Coincidência, ou não, reconheci-o quando ele entrou no mesmo restaurante, caminhando de cabeça erguida e com firmeza, mostrando confiança e conforto em ser quem era. Ele então sentou-se sozinho, pediu a refeição e esperou. Não olhou para o celular, nem mostrou nenhum interesse pelas pessoas ao seu redor. Seus olhos estavam, de uma certa forma, perdidos na distância, para além da janela. Ao observar seus movimentos, pensei que era uma pessoa tão incomum e decidi que queria saber mais sobre ele.
Eu tentei fazê-lo olhar para mim, mentalmente, fazendo o máximo esforço que pude para chamá-lo em minha mente. Ele franziu a testa, como se algo o estivesse perturbando e, então, olhou em volta, como se estivesse procurando por alguém. Foi então que nossos olhos se encontraram.
Senti vontade de cair em um imenso buraco, que pareceu-me abrir por debaixo dos meus pés. Senti uma ligeira tontura. Ele estava lá, olhando para mim com aquela expressão impossível de decifrar estampada no rosto.
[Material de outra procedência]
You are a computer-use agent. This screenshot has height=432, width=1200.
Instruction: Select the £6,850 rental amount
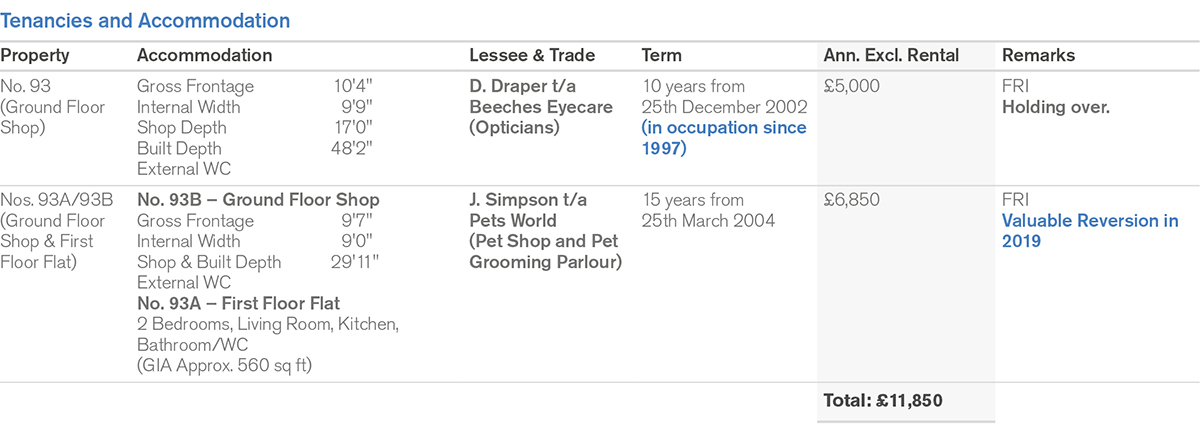(x=852, y=200)
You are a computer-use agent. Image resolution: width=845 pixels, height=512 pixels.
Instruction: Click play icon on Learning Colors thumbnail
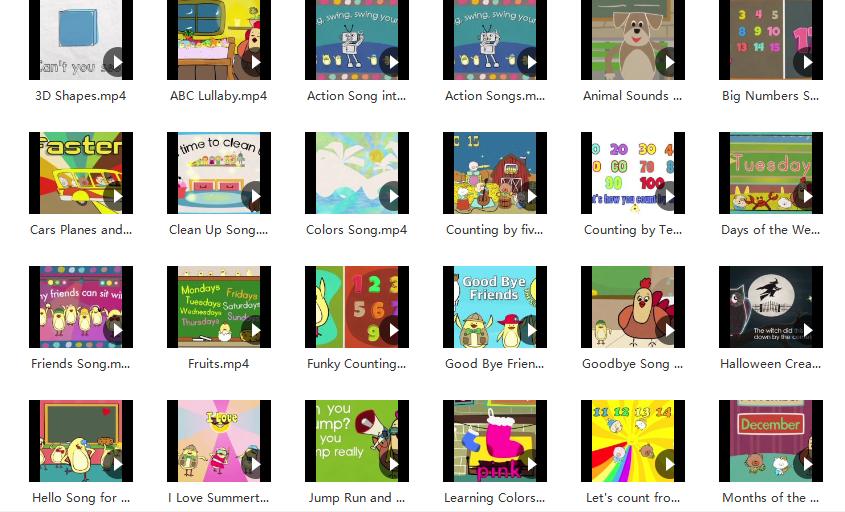click(530, 464)
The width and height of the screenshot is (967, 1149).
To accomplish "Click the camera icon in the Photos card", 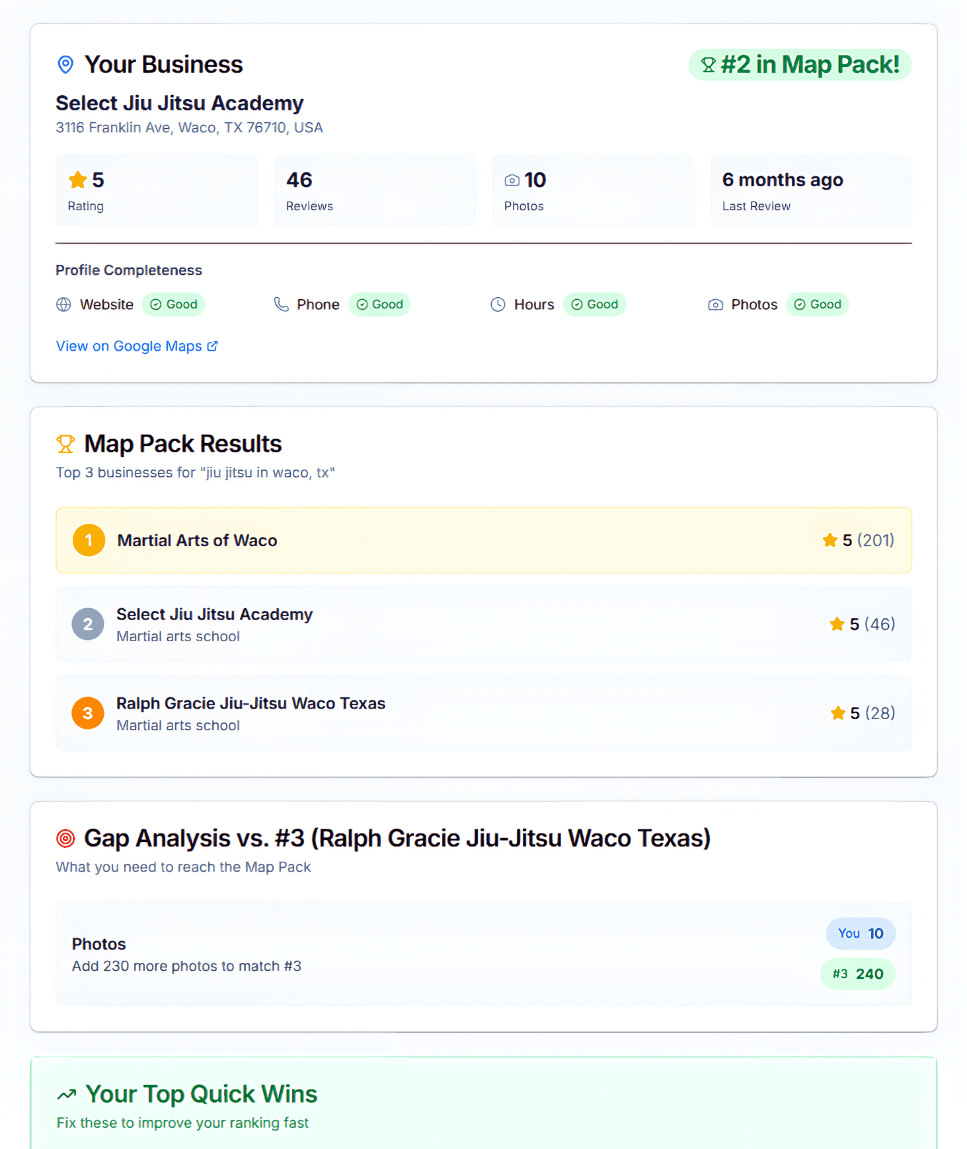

Aquele momento não durou mais de um ou dois segundos, mas foi tão intenso como se houvesse durado a eternidade de cem anos. Eu tentei-me levantar, mas minhas pernas falharam e ele percebeu.
- ‘Tás bem?
"Ora essa! ‘Tás bem??? Que tipo de Português é esse?”
- Sim. Eu estou bem. Obrigada.
Ele estava de pé junto à minha mesa e parecia preocupado. Eu pensei que ia desmaiar.
Meu coração estava batendo muito rápido e tão alto, que era difícil ouvir qualquer outra coisa.
"Que diabos é isso?"
- Estás muito pálida. Talvez devesses beber um pouco de água.
- Eu estou bem. Obrigada.
"Ele é apenas um estranho. Por que ele está preocupado comigo? Isso não faz sentido…"
Ele estava falando sério. Muito sério. Os olhos escuros brilhavam à luz da tarde. Não pude deixar de pensar num enorme farol, erguido na praia.
- Tens certeza de que estás bem? Eu posso pedir ajuda.
"Ajuda? Ajuda-me, Deus! Eu quero esse homem!"
- Estou bem. A água vai-me fazer bem.
- OK, então.
Ele virou-se e deixou-me ali sozinha, caminhando firme e devagar, para longe de onde eu estava. Ao chegar ao caixa, tirou a carteira do bolso direito e conferiu a conta. Eu fiquei ali, a olhar e ainda a me sentir uma sensação muito estranha. Ele pagou e saiu pela porta de vidro. Eu estava insegura e incerta do que se havia passado. Queria que ele ficasse, mas não podia fazer nada, além de manter o desejo bem escondido em minha mente. Eu gritei lá dentro de mim, sabendo que minha voz nunca seria ouvida, nem por ele, nem por ninguém.
"Oh. Por favor, volte e olhe para mim! "
Meu rosto mostrava claramente meu desespero e impotência. Por algum motivo estranho, senti o desejo de olhar para a janela atrás de mim e voltei-me ligeiramente.
Levei um susto. Ele estava-me olhando com uma expressão engraçada em seu rosto bonito. Tentei sorrir, mas só consegui esboçar um esgar estranho e torto. Ele riu... para mim... e se afastou, como se estivesse feliz com o que havia conseguido até ali.
***

- Como tu podes ler minha mente desse jeito? Como podes responder, quando meus lábios ainda nem foram abertos?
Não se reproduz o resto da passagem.